» **Trecho de origem**:

::::

Outro ponto se mostra crucial: como E. Lemcio e outros já perceberam, a sequência da parábola (ou revelação), a afirmação da dificuldade de interpretação ou o pedido de explicação, seguidos da interpretação, seguem um modelo apocalíptico-revelacional. Apesar de muitas parábolas não se encaixarem nesse esquema apocalíptico-revelacional, e exatamente este o modelo que encontramos em Marcos 4.3-20. Esse modelo também inclui a ideia de que a verdade na parábola permanecera oculta para alguns, sendo que 2 Bar: 51,1-6 chega ao ponto de contrastar os justos que plantaram a raiz da sabedoria no coração com os culpados que desprezaram a Lei e fecharam os ouvidos para que não ouvissem a sabedoria e recebessem a inteligência. Esse último texto oferece um paralelo para a compreensão de mepote (“a fim de que não”) em Marcos 4.12/Mateus 13.15. Não e Deus que procura se opor a conversão e ao arrependimento, mas as próprias pessoas.


As palavras de Isaías 6.9,10 devem ser entendidas não de forma literal, mas como palavras realmente duras. Elas expressam, por meio de uma hipérbole, o que já aconteceu em função da dureza do coração das pessoas e da sua má vontade em ouvir a mensagem de Deus. Elas funcionam como uma ironia, uma provocação que serve para despertar os ouvidos e a obediência. O uso que Jesus faz da citação e a estruturação da parábola sobre ela tem a mesma função.

::::

» **Tarefa solicitada**:
Resuma em duas frases o trecho sobre a parábola de Marcos 4. Estas linhas vêm de uma fonte diferente da do trecho.

» **Linhas fornecidas**:
::::

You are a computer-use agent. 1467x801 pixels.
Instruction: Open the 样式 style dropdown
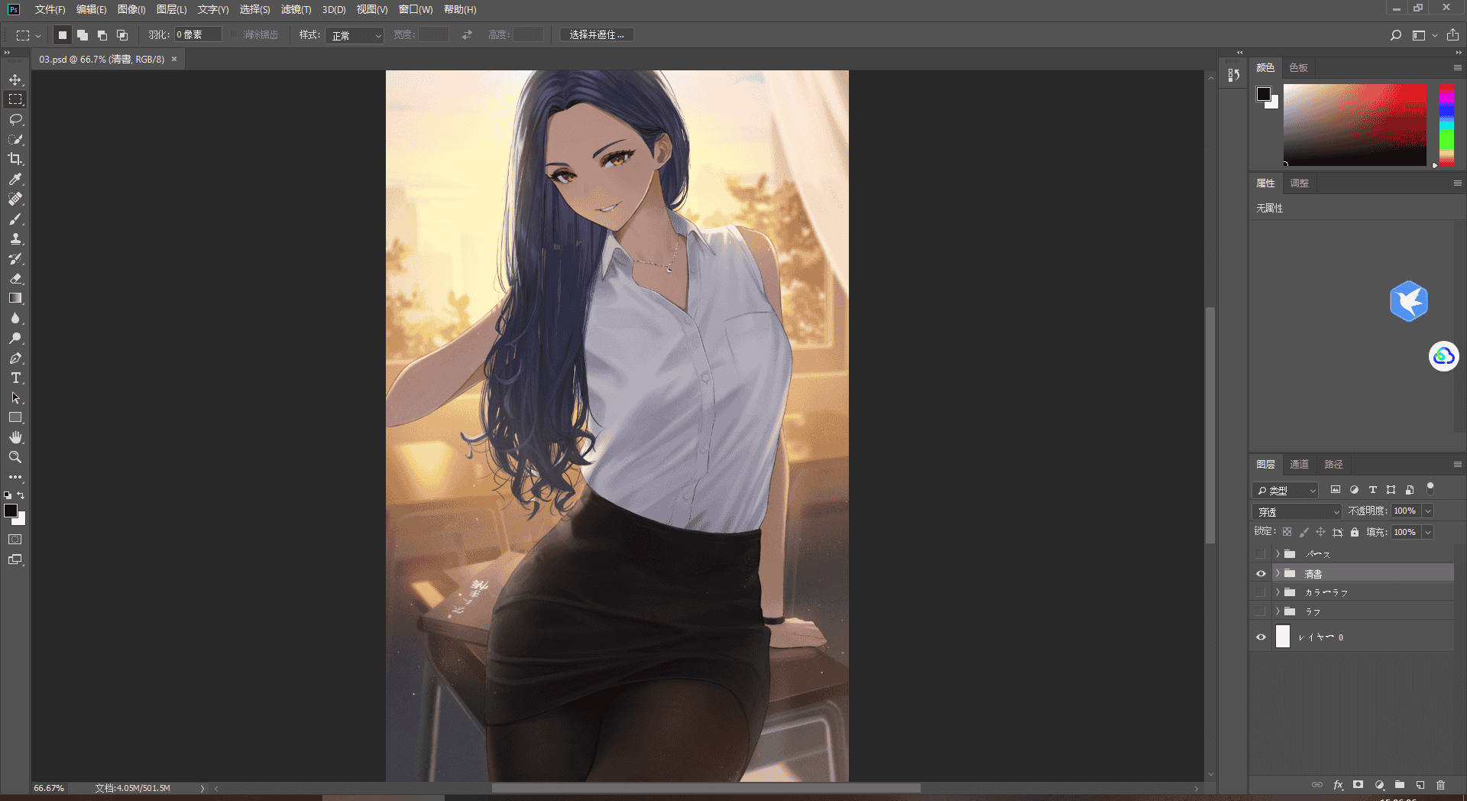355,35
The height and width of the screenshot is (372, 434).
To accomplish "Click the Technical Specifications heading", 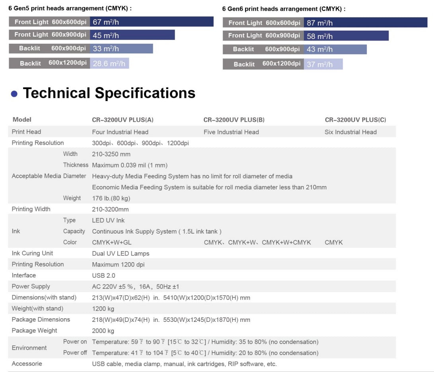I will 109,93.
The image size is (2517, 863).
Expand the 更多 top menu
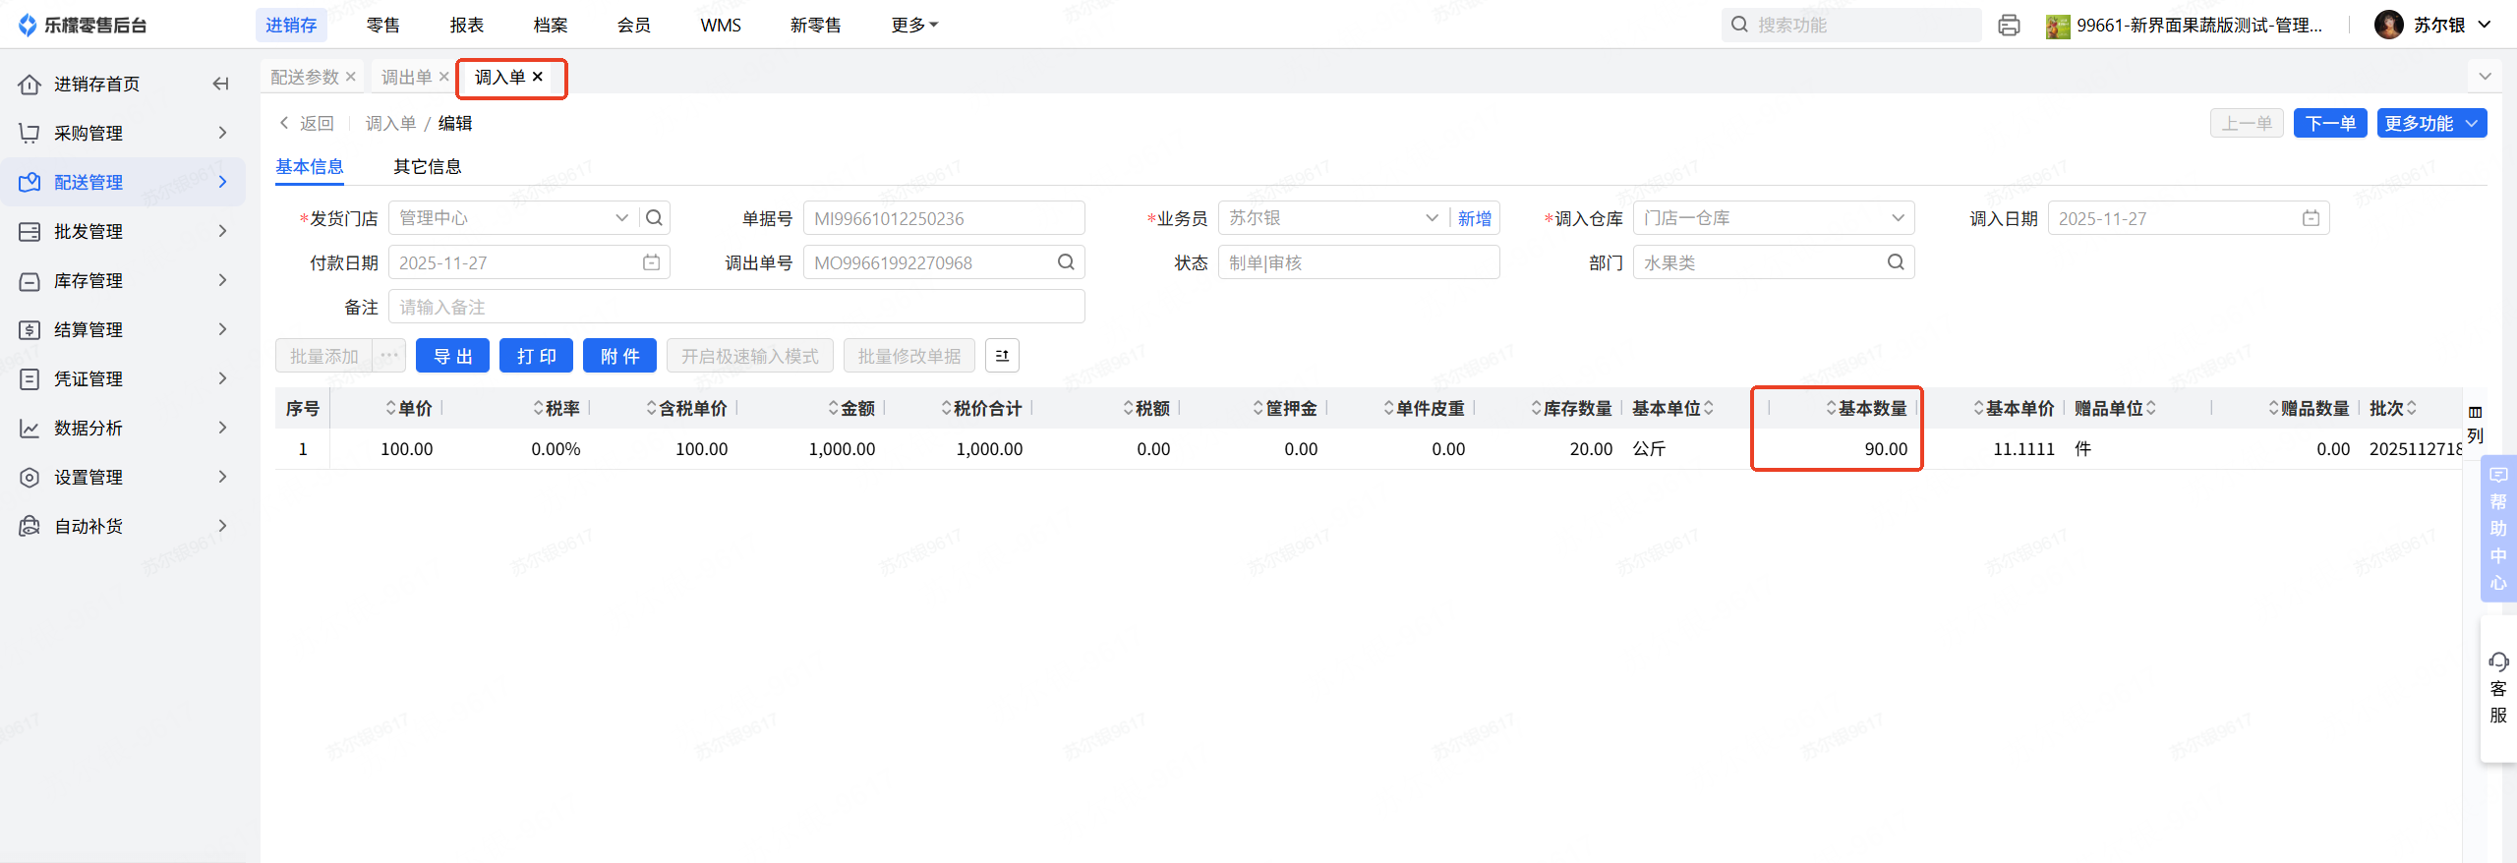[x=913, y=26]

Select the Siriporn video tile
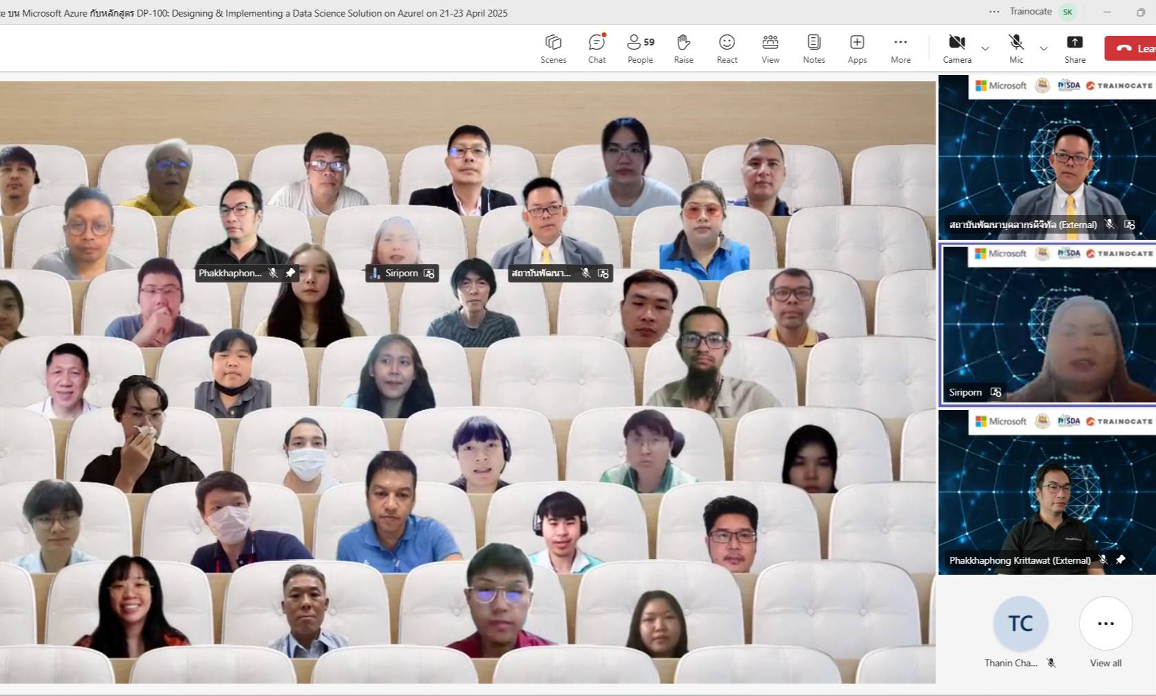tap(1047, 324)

::::

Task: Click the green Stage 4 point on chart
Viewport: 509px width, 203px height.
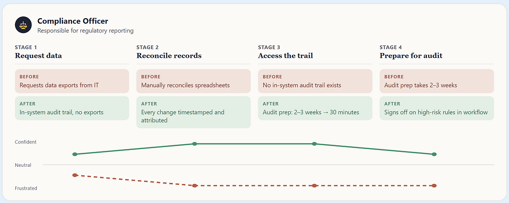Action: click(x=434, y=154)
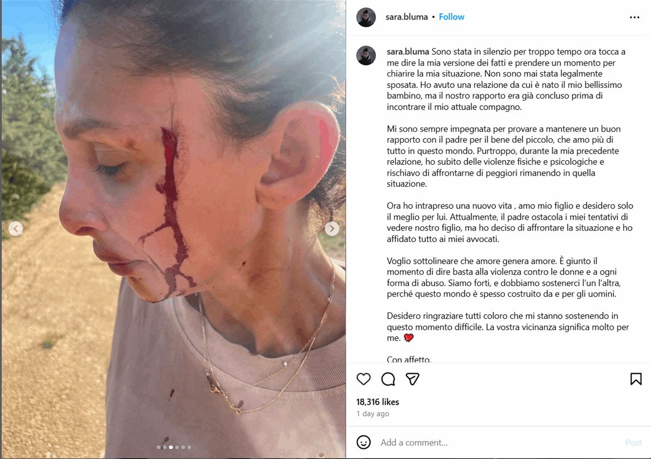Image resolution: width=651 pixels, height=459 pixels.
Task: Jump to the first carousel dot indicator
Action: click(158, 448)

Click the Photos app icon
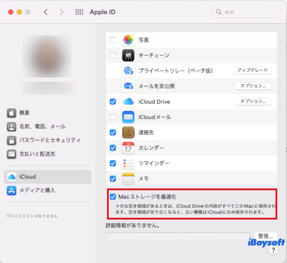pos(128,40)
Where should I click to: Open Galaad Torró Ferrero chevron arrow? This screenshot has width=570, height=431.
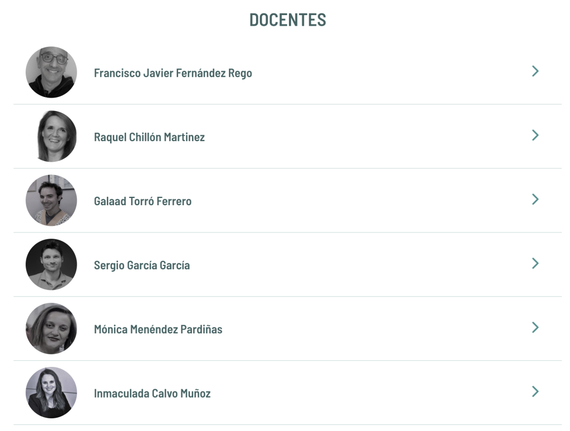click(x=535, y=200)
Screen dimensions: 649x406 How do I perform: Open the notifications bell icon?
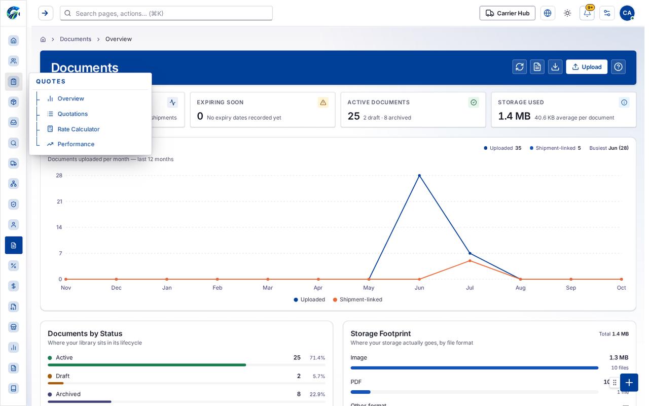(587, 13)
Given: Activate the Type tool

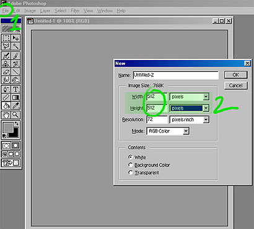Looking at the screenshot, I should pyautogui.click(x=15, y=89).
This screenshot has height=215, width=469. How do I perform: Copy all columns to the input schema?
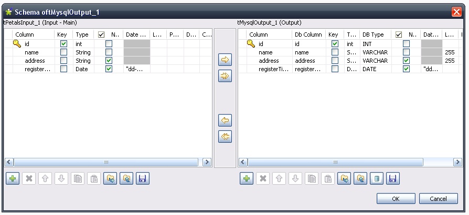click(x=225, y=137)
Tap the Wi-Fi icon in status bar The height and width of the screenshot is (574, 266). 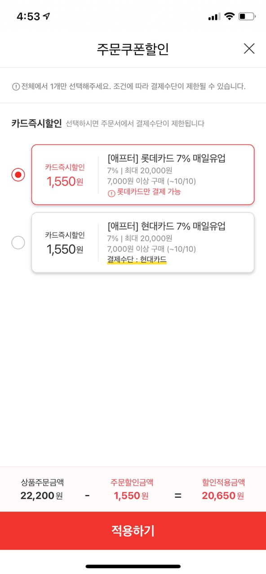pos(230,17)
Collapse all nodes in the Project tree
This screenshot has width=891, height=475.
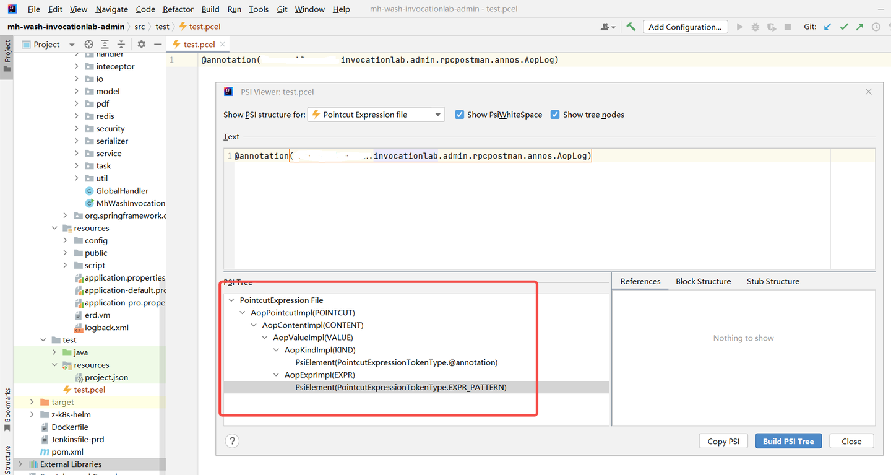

::::

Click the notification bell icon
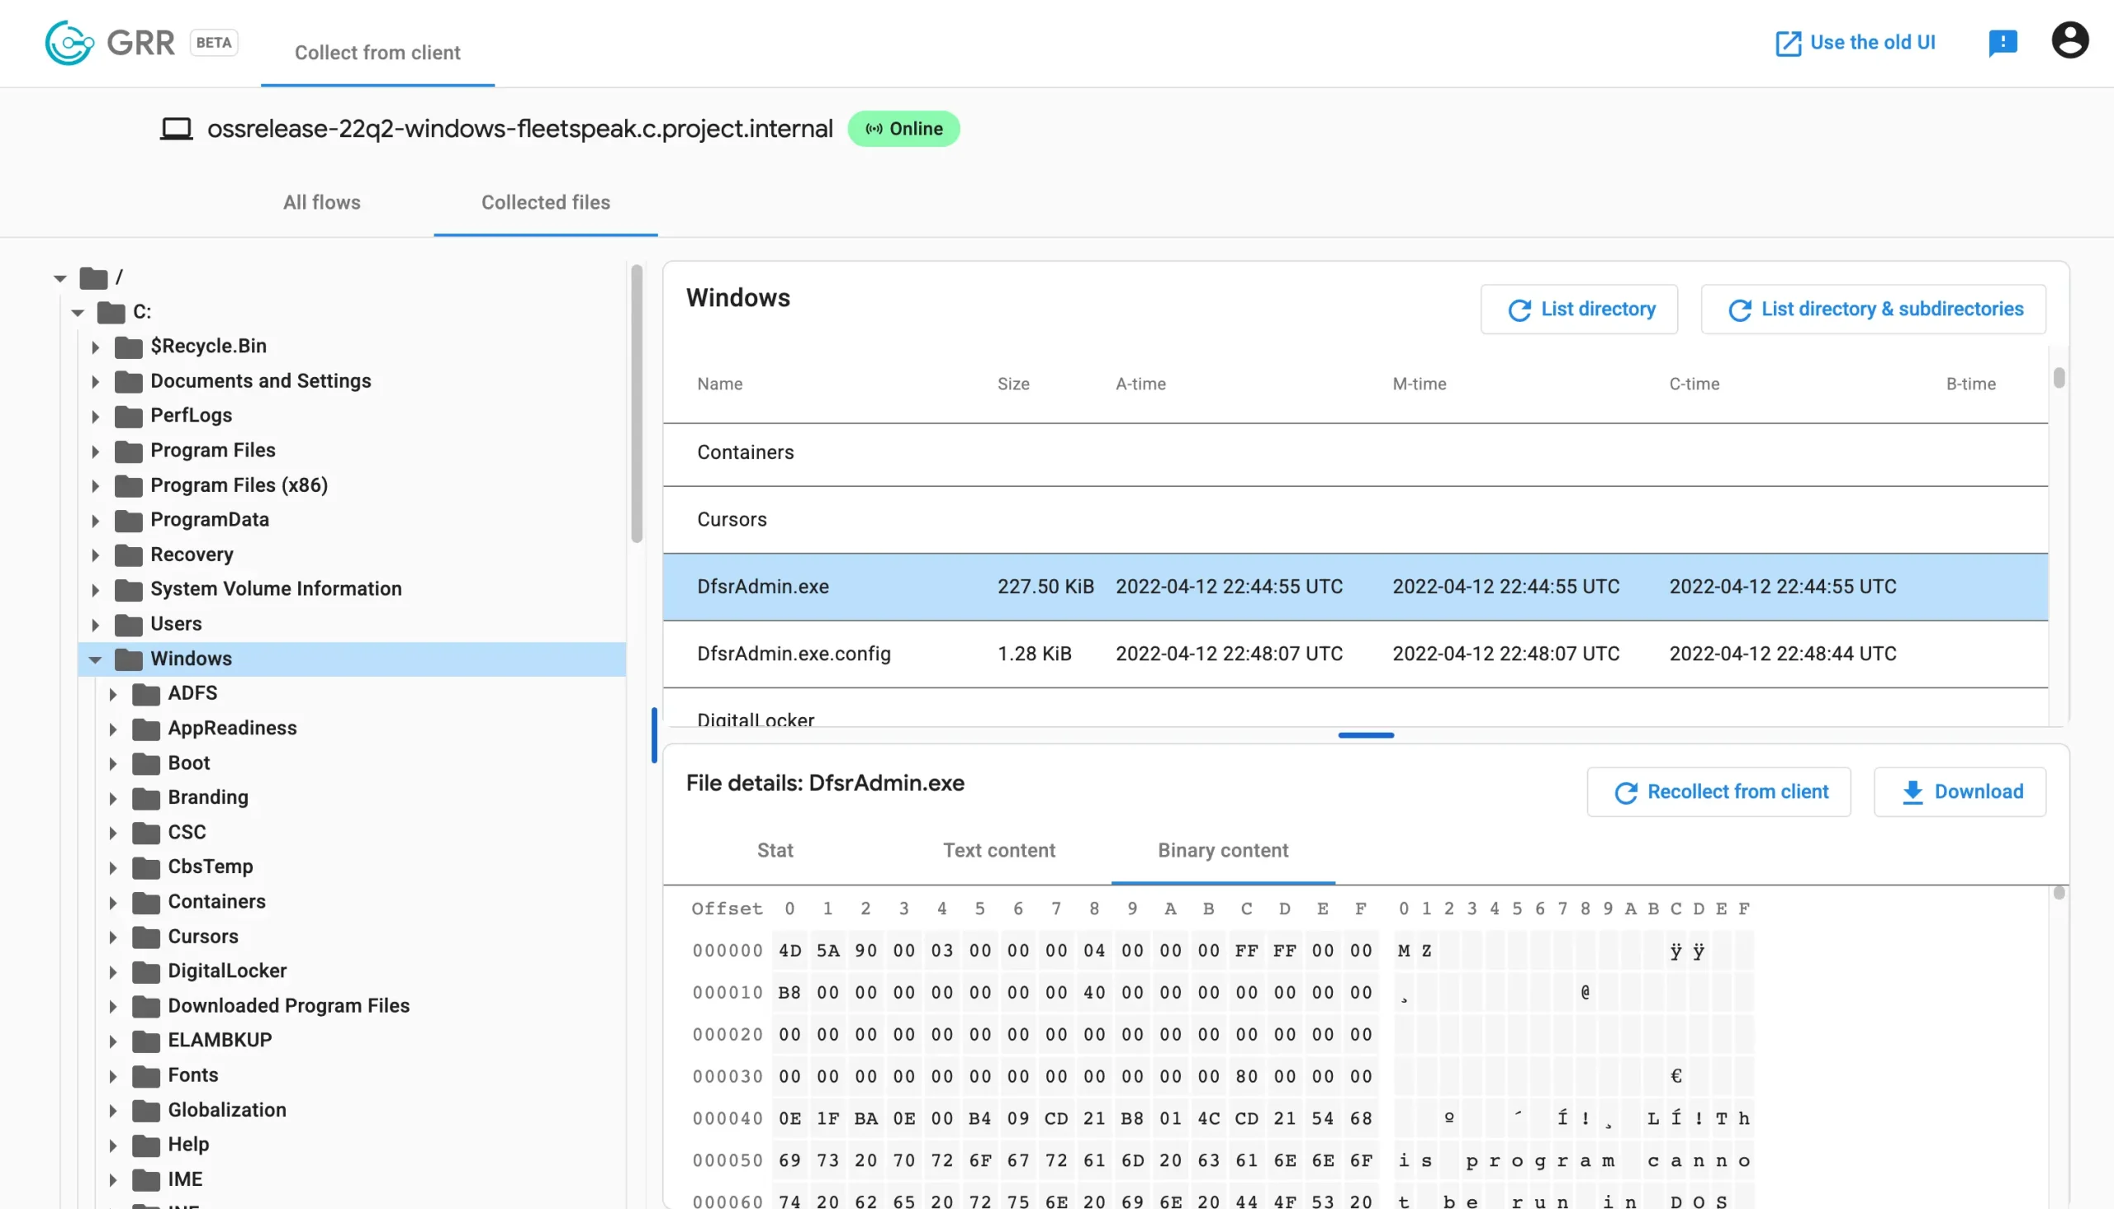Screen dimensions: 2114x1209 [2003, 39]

::::

» **Resultado do exercício**:
Em Marcos 4.3-20, a parábola, a afirmação da dificuldade de interpretação ou o pedido de explicação e a própria interpretação seguem um modelo apocalíptico-revelacional, que inclui a ideia de que a verdade permanece oculta para alguns, e quem se opõe à conversão não é Deus, mas as próprias pessoas. As palavras de Isaías 6.9,10 devem ser entendidas não de forma literal, mas como uma hipérbole e uma provocação irônica que serve para despertar os ouvidos e a obediência, e o uso que Jesus faz da citação tem a mesma função.